# AIM OF THE TASK
Copy the passage of the blog post below that runs from "and then a young" up to and including "such as these.", swapping "young woman" for "student".

Saturday, December 10, 2011

Cartoons, Kala Pani and Me

 
What a mad week it has been with the EU decisions and protests in Russia. It is amazing how the Occupy movements have gathered momentum yet the inequities persist: the protestors tweeting and blogging every minute while millions still starve, are eye openers.
 
I wonder, how Tiannenman Square would have played out in this time. 22 years later, I wonder what happened to the lone man standing in front of a tank. My hero remains unnamed and unsung. 
 
In all the countries of all the lands, there exist  ' le tombeau de soldat inconnu' (my written francais is better than my spoken). We do not see them as no camera crews go there, no one places a wreath. These unsung soldiers live on in the hearts of those who love them.
 
Where are the young men who followed Netaji? Where the names of the people whose sepia prints decorate the walls of the Cellular Jail, those walls freshly whitewashed to welcome politicians as we, young minds in 1986 had stood transfixed at the people who fought for the freedom that we took for granted. Surely that is when my heart cried too: Rang De Basanti and has not stopped since.
 
Here I am at the tail end of my 4th decade (Amma had explained the meaning to me in her teachable moment of collective nouns), wondering about all those stories, all those cries and all those dreams.
 
My voice is one of many that take those dreams forward. I am not alone. John Lennon reminded me of that.

Wednesday, December 7, 2011

Doors open when there is kindness.

Yesterday was my last class and I was in a rush. I had prepared a presentation with a colleague, I was laden with my computer and my bag of snacks, my purse and my twisted, therefore wobbly knee. It was already dark when I got to the campus and it was quite cold. I walked through the indoor parking lot and got to the entrance of the building that leads through labyrinthine corridors to the room that has been my Tuesday evening haunt since September. 

I did not have a free hand to reach for the door know even and would have had to put down my bags...
and then a young woman walked through the doors and before they closed behind her, she reached over to the wall and pressed the automatic door button. She walked past me and magically, thanks to the touch of her spirit more than the push of the button, the heavy double doors swung open and I walked through them with a smile and a warm glow that the future is safe in the hands of people such as these.

I called out over my shoulder: " Thanks. And you are going straight into my blog".

And here she is, as promised.

# EXTRACTED INFORMATION
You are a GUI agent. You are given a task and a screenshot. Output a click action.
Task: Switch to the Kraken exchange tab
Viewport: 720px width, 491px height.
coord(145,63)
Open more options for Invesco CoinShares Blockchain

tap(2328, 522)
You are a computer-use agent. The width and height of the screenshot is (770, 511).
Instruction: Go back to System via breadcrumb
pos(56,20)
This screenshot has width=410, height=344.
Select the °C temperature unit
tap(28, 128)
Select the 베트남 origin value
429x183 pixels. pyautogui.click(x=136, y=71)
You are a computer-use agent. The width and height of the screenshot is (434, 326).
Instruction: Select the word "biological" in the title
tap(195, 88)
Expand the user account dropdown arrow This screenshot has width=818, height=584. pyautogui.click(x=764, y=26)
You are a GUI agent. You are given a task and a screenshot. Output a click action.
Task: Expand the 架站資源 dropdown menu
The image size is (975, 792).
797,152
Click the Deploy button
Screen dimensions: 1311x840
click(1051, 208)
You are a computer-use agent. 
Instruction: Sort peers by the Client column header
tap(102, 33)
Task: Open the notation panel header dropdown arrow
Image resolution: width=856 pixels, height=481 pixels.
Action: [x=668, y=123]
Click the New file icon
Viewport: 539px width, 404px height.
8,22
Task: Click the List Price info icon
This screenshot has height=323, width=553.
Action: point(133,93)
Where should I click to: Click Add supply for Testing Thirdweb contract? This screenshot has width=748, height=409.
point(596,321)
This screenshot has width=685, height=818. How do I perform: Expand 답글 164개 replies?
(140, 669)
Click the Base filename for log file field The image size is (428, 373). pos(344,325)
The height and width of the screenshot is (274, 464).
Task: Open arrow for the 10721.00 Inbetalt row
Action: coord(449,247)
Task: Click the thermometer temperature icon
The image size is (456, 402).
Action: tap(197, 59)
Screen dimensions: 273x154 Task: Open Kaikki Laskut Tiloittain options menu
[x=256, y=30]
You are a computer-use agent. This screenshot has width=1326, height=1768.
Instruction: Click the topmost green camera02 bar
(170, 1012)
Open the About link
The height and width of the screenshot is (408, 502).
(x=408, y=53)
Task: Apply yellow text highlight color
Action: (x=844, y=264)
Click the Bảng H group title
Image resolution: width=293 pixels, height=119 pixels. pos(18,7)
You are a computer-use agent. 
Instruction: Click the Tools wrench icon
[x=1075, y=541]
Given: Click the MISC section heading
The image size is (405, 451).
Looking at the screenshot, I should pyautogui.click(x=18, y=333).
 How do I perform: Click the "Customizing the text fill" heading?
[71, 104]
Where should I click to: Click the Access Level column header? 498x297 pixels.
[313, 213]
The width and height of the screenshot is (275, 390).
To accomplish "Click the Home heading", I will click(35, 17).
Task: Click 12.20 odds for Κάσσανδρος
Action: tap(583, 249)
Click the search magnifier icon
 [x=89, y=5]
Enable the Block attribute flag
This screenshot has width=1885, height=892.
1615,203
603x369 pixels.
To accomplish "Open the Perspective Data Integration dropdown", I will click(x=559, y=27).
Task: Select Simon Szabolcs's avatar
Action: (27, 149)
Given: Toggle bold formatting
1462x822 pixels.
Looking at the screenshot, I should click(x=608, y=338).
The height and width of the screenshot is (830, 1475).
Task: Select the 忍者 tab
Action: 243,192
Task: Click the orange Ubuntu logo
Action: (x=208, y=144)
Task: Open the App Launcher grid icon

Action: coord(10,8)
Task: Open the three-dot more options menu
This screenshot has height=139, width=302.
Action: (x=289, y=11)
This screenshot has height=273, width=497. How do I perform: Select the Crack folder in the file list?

# SOLUTION TO THIS PROBLEM
and then a student walked through the doors and before they closed behind her, she reached over to the wall and pressed the automatic door button. She walked past me and magically, thanks to the touch of her spirit more than the push of the button, the heavy double doors swung open and I walked through them with a smile and a warm glow that the future is safe in the hands of people such as these.